After submitting the FAFSA, you will receive a Student Aid Report (SAR) summarising your information.
Your school will send you a Financial Aid Offer detailing the loans, scholarships and grants you are eligible to receive.

Step 3: Accept the Federal Loan

  • Loan selection: Select the type of federal loan you need (subsidised, unsubsidised or PLUS).
  • Sign the Master Promissory Note (MPN): This document formalises your commitment to repay the loan.
  • Introductory interview: Mandatory for new borrowers, it explains your rights and responsibilities.

Step 4: Receiving the funds

The funds are sent directly to your school, which uses them to pay your tuition fees. Any surplus will be returned to you to cover other expenses.

How do I apply for a private loan?

Private loans are offered by banks, credit unions or financial institutions.
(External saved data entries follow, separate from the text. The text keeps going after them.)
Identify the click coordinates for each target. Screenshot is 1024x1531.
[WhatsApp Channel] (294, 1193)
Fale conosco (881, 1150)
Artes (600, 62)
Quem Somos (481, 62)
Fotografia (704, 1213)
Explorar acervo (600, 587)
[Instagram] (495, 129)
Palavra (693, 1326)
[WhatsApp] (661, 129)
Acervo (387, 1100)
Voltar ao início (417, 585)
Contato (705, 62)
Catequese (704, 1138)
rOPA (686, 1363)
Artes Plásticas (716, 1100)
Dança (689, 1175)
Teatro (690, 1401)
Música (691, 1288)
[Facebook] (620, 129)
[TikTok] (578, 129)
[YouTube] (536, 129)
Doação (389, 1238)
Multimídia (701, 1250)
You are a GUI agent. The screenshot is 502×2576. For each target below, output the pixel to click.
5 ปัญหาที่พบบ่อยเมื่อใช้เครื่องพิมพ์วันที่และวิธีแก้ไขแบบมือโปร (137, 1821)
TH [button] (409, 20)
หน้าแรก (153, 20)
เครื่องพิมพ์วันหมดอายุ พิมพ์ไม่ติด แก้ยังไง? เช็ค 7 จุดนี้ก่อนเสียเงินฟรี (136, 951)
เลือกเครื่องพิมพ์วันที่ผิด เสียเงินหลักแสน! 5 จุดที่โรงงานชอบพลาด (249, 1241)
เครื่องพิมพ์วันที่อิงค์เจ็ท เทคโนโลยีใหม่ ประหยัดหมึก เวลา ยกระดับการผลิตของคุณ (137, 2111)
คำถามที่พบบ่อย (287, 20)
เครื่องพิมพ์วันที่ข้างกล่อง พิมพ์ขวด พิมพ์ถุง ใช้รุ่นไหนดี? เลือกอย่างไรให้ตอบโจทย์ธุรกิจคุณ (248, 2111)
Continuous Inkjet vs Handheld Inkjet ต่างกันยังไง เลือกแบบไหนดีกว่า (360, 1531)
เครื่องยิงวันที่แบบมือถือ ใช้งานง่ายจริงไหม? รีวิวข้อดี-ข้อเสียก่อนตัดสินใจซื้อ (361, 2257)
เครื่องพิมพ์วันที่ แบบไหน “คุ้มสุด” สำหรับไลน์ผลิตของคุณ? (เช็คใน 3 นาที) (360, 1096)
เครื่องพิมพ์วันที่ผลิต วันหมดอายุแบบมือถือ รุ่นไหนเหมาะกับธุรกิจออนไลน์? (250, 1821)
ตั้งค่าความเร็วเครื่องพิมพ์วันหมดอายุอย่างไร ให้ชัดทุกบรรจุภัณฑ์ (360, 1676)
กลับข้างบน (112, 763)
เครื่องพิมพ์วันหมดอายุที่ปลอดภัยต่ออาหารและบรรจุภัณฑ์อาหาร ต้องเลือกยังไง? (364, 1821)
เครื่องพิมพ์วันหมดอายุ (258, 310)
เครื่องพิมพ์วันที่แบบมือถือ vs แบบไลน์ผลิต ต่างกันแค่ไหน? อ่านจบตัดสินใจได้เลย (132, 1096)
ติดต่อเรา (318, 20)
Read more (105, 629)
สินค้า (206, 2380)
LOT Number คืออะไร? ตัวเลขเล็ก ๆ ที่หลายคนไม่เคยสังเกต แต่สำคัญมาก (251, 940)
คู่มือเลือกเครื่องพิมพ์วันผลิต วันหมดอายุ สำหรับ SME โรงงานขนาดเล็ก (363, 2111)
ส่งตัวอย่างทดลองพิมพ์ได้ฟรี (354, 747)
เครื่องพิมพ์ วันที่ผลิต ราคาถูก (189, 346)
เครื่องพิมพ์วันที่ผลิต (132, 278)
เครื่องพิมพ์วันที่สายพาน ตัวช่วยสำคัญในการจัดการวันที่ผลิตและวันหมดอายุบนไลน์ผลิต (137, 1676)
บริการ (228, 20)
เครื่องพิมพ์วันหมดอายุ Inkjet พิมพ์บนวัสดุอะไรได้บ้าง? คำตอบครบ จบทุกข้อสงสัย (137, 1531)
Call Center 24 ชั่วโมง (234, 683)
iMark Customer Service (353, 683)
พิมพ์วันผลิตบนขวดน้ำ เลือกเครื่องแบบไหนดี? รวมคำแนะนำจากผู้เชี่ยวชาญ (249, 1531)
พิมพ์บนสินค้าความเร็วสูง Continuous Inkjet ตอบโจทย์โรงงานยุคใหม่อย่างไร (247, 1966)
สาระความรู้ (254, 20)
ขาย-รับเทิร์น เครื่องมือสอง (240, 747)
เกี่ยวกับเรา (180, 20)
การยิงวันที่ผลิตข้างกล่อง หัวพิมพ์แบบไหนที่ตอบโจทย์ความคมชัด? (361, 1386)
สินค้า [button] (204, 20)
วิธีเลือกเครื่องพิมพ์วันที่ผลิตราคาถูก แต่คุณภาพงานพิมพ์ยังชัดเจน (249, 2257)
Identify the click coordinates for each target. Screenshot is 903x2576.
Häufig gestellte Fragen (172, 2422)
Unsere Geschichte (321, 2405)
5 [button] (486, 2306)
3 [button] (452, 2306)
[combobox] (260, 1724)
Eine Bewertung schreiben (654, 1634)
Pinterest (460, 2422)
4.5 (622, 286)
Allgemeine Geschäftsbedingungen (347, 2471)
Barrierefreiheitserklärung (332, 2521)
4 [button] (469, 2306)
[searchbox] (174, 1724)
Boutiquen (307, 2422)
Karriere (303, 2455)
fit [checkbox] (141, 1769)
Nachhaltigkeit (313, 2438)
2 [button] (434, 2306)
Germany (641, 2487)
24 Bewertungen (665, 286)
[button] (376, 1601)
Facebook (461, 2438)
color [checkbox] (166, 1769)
Here’s how to get one:

Step 1: Compare offers

  • Criteria to compare: Interest rate (fixed or variable), fees, repayment period, deferment options.
  • Useful tools: Use online comparison sites such as NerdWallet, Credible or LendKey.

Step 2: Check your eligibility

  • Terms and conditions: have good credit (or a co-signer with good credit), proof of stable income or a solvent co-signer, be enrolled in an accredited educational institution.
  • Documents required: Identification (passport, driving licence), proof of income (payslip, tax return), proof of school enrolment.

Step 3: Submit your application

  • Online: Most banks allow you to apply directly on their website.
  • Information to provide : Personal details (name, address, social security number), Details of your school and study programme and Financial information (income, debts).

Step 4: Accept the Loan Offer

  • Review the offer: Check interest rates, fees and repayment terms.
  • Sign the contract: Read the terms and conditions carefully before signing.
  • Co-sign: If applicable, make sure your co-signer also signs.

Step 5: Receive funds

The funds are usually sent directly to your school, but some banks can transfer them to your personal account.

Stage comparison table

StepFederal loanPrivate loan
Fill-in formFAFSAOnline application to the bank
EligibilityU.S. citizens or permanent residentsGood credit or co-signer required
Documents requiredFinancial information, SARID, proof of income
SignatureMaster Promissory Note (MPN)Loan contract
Processing time3 to 5 working days1 to 2 weeks

Tips to maximise your chances

  1. Apply early: Federal funding is limited, so submit your FAFSA as early as 1 October.
  2. Compare offers: For private loans, use online comparators to find the best rates.
  3. Improve your credit: If you decide to take out a private loan, a good credit score can lower your interest rate.
  4. Talk to a financial adviser: Your school or student union can help you navigate the process.